看著王爺,大師等人的目光都看著她們五個人,一同跪下來,“請王爺明鑒!”沒有過多的言辭,五個丫頭的眼睛都閃爍著的淚花,和那一絲的隱忍。跟在文靜好后面久了,這些人多少都和她有些神似。
冷玉清搖搖頭,他也不相信會是這幾個人,“這件事以后再說吧,我相信她們。現(xiàn)在最重要的是先營救靜好,蠱神你說的換血估計得提前了。不知道蜜兒身體可準備好了?”

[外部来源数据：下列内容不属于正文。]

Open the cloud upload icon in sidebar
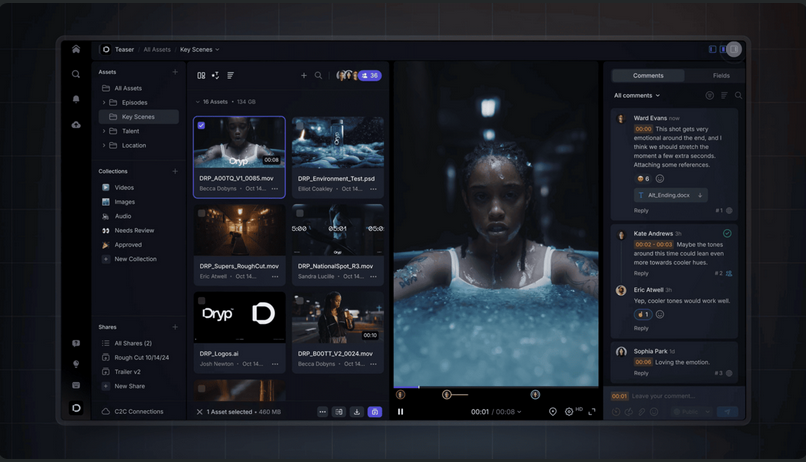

“我也相信她們,看來我們得將眼光看遠些,靜好一直喜歡一個人呆在湖邊,會不會有人趁著這個機會下毒了。蜜兒那丫頭,老家伙我給你的東西,你應該檢驗過給她吃了吧!有時候你們苗醫(yī)必須要和我們學習學習。”光光大師特臭屁地吹噓著,就好似這件事所有功勞都是他的。另外輕松的主要原因是,文靜好雖然提前昏迷,但是目前還不致命,這家伙能夠治好。至于那另外的毒也是不在話下。也讓著幾個緊張的小姑娘放松放松。
蠱神點點頭,這個時候沒有抬杠,口哨一吹,就有一只鷹飛過來,對著鷹說了一番苗語,然后拍拍它的腦袋,就看見他一飛沖天。這只鷹自從來到這里,就和紫云貂經(jīng)常掐架,每次都以可憐的小貂失敗而告終,沒辦法誰讓人家是帶翅膀的。
“蜜兒很快就會回來的。光頭,我們準備下需要的東西。”蠱神對待光光大師也不客氣,誰讓他刮了頭發(fā)。